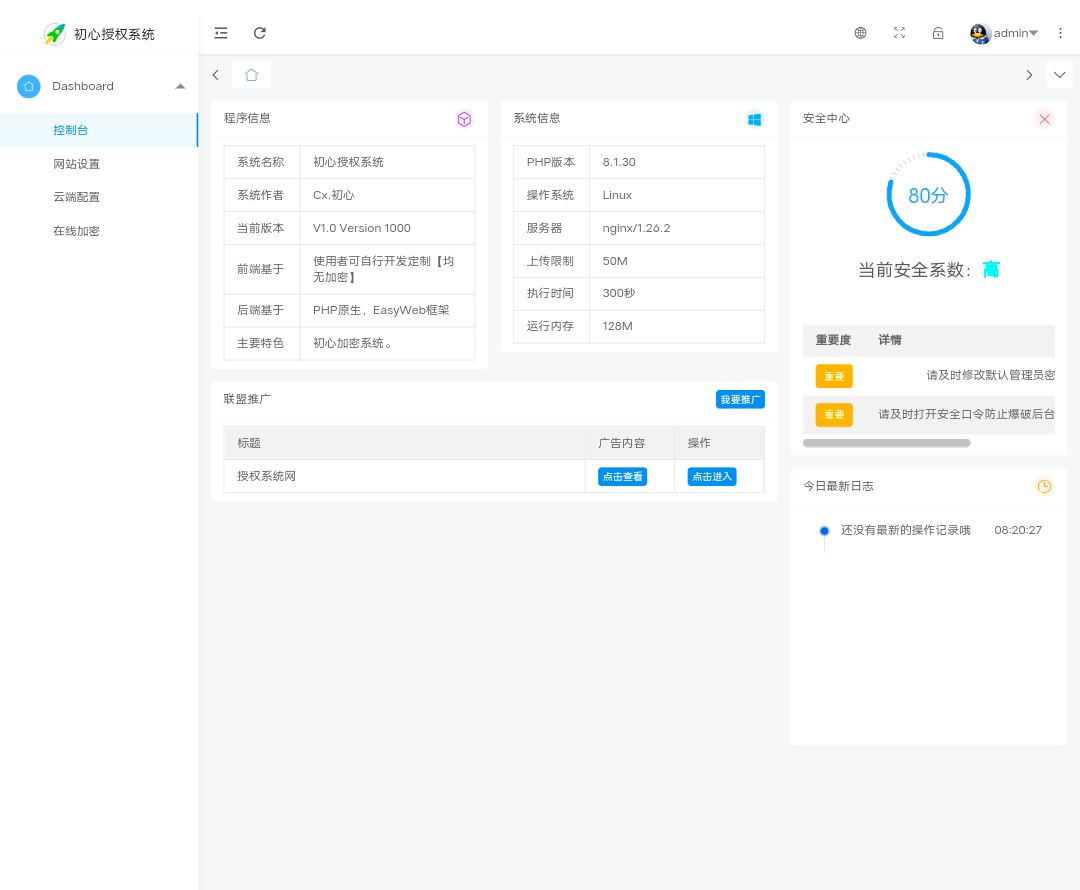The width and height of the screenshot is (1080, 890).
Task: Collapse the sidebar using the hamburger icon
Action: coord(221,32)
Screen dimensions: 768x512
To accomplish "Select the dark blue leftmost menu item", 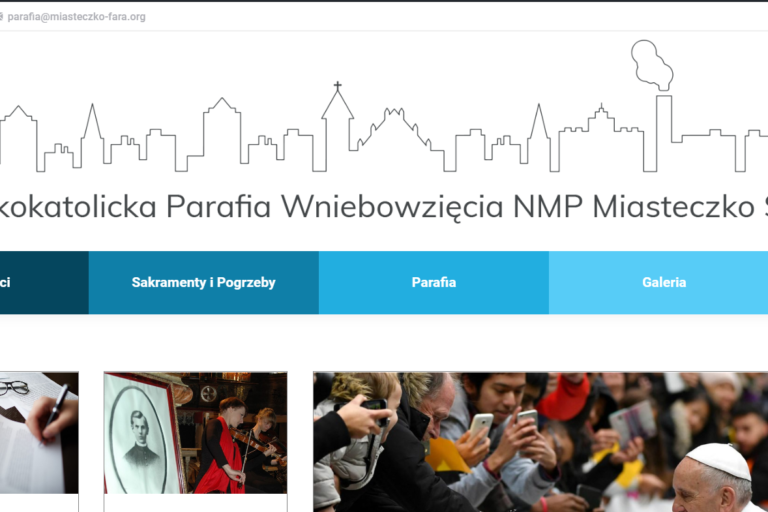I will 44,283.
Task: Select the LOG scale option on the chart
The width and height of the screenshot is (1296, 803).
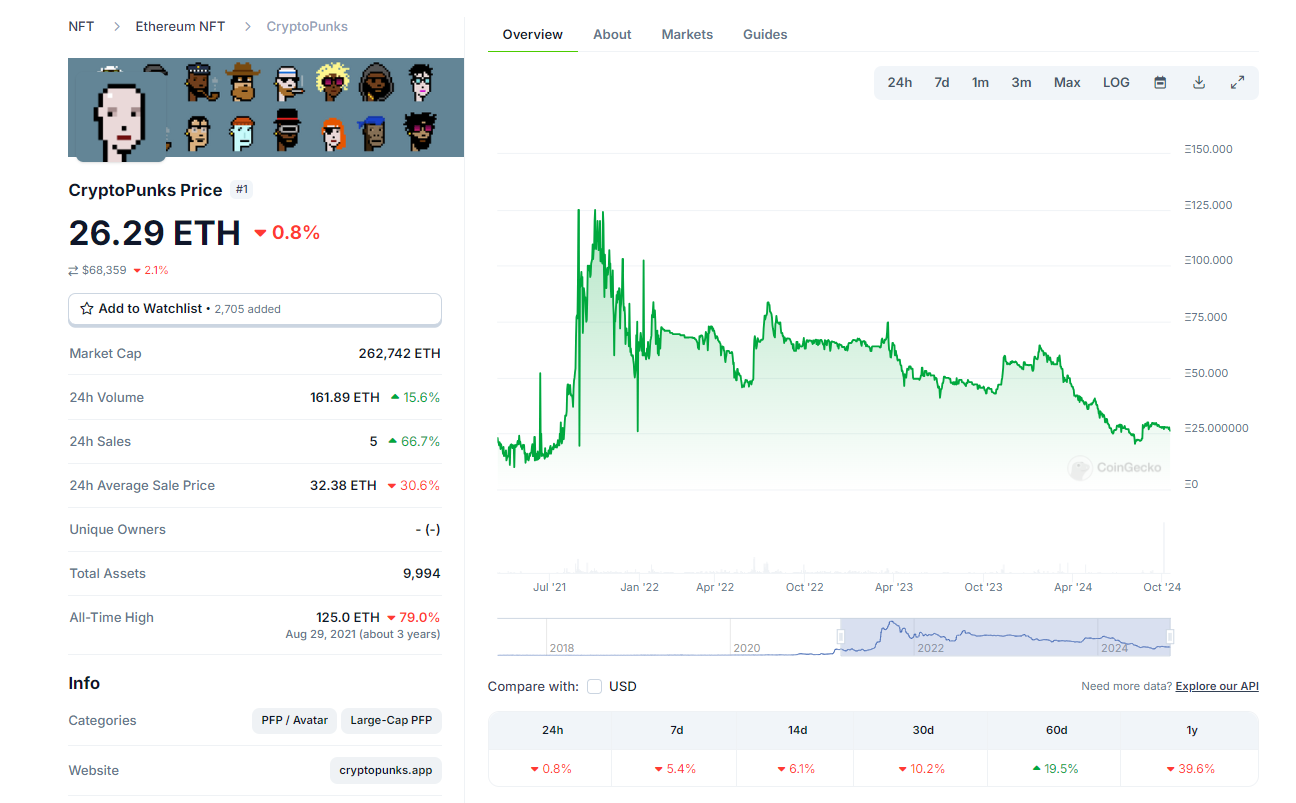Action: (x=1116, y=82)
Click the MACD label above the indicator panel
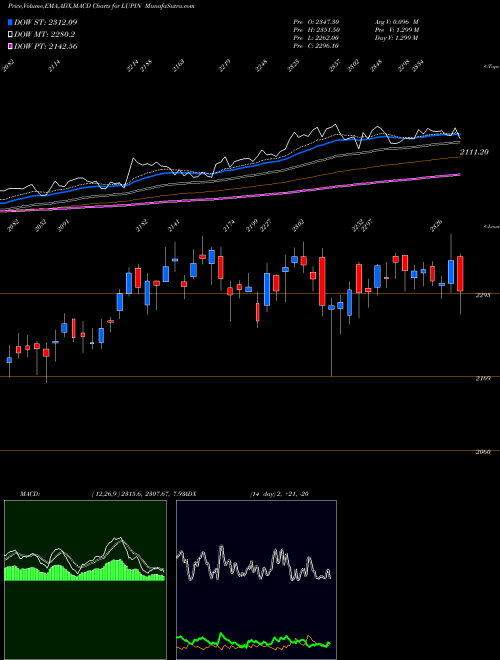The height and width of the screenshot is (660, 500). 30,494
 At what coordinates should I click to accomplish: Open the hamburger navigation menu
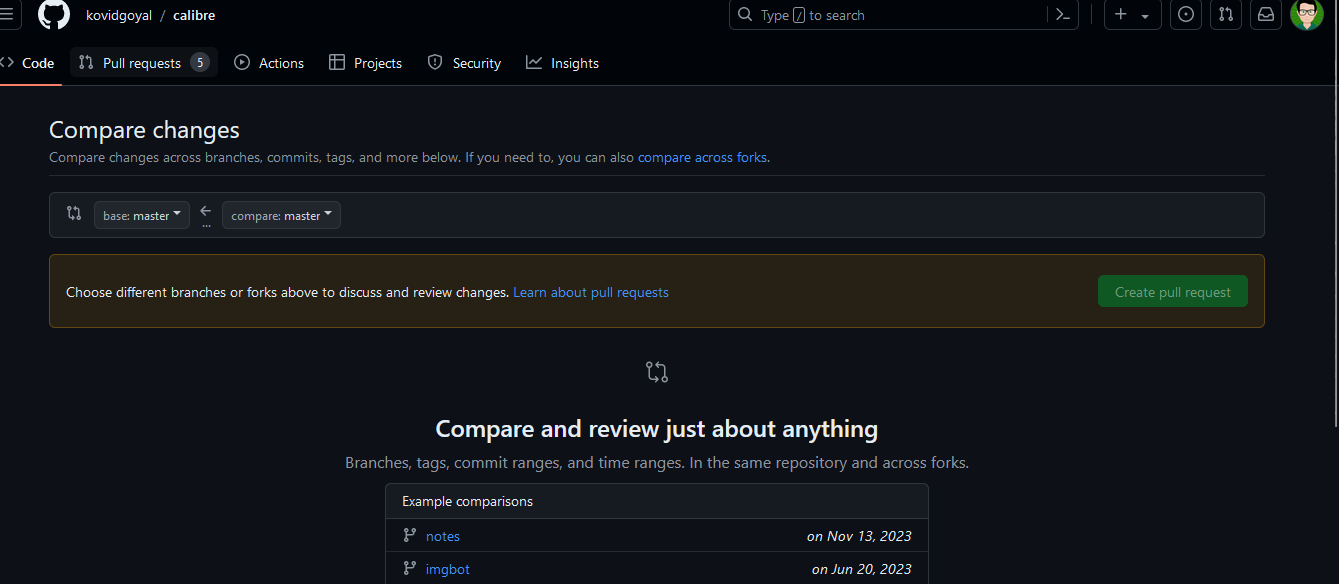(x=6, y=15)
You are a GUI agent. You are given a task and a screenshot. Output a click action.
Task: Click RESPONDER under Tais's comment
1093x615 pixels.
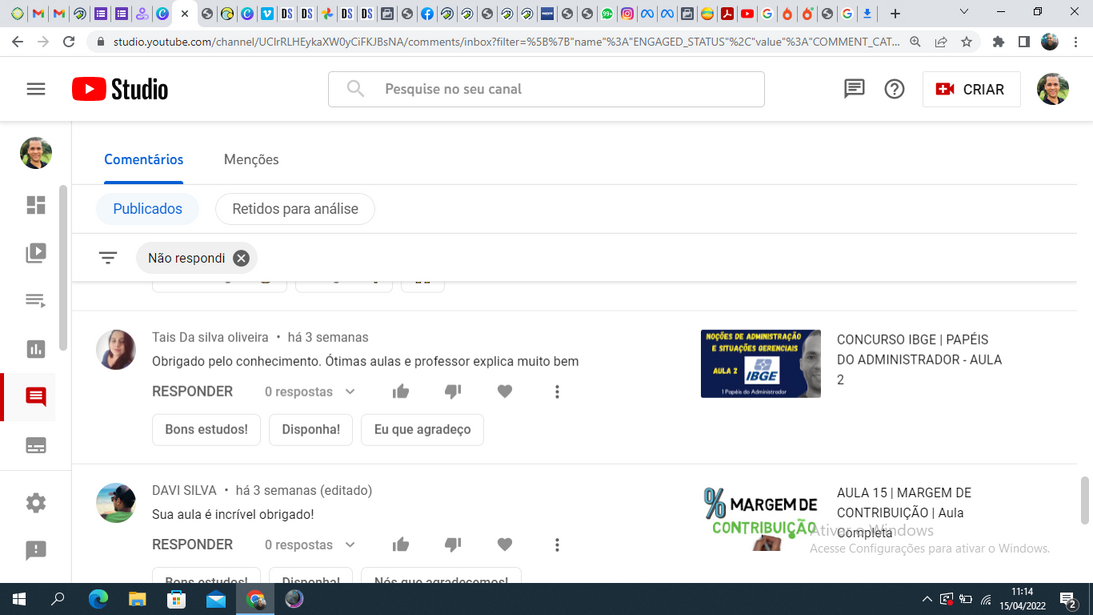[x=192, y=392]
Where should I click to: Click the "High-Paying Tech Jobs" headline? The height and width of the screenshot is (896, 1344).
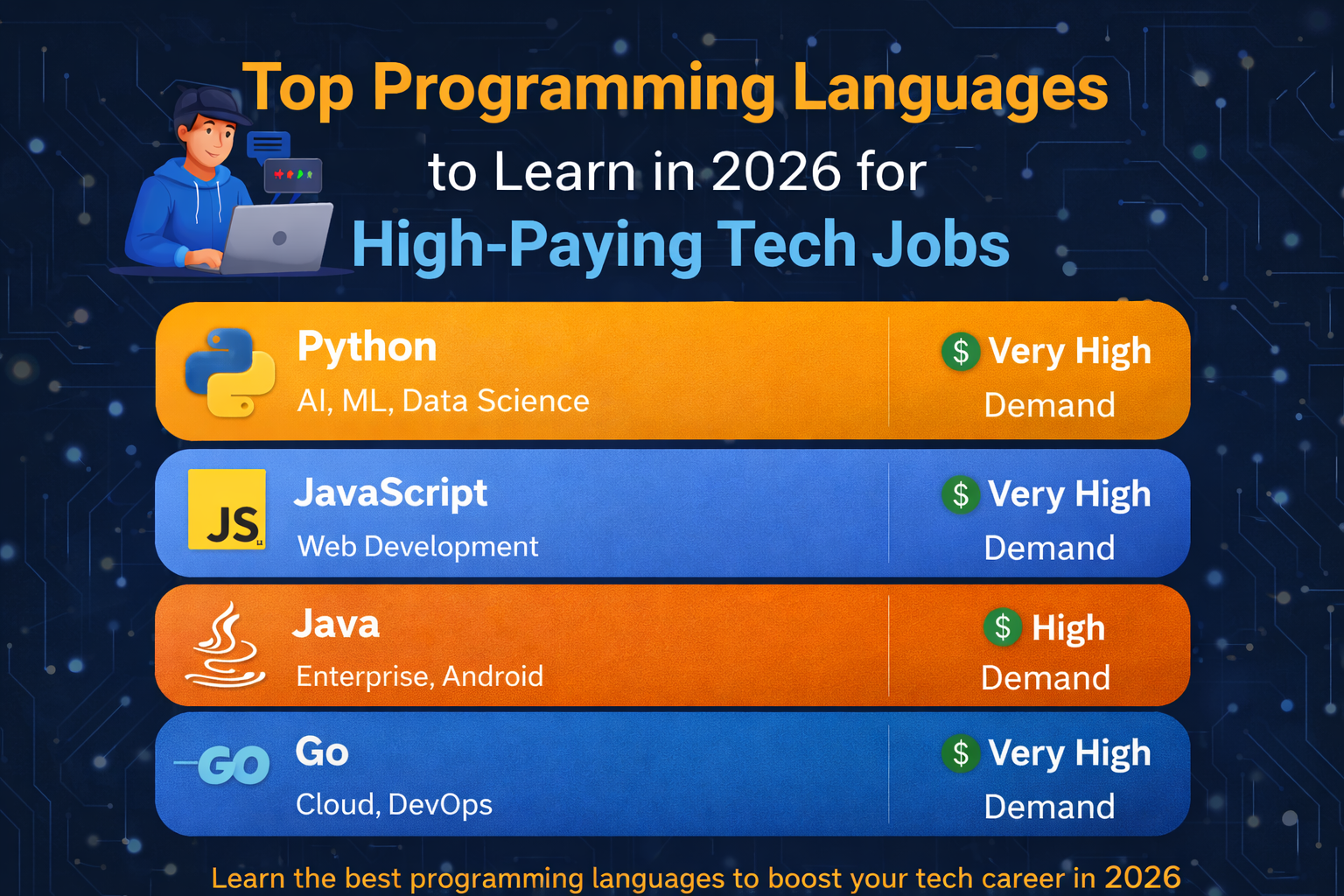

Assigned task: Please give again, word for word, the lines from the one containing "You are a GUI" through the last line of the listing above, inclusive, and leave out pictures.

Output of the exercise:
You are a GUI agent. You are given a task and a screenshot. Output a click action.
Task: Click RESPONDER under Tais's comment
1093x615 pixels.
[x=192, y=392]
Where should I click to: Click the "High-Paying Tech Jobs" headline? The height and width of the screenshot is (896, 1344).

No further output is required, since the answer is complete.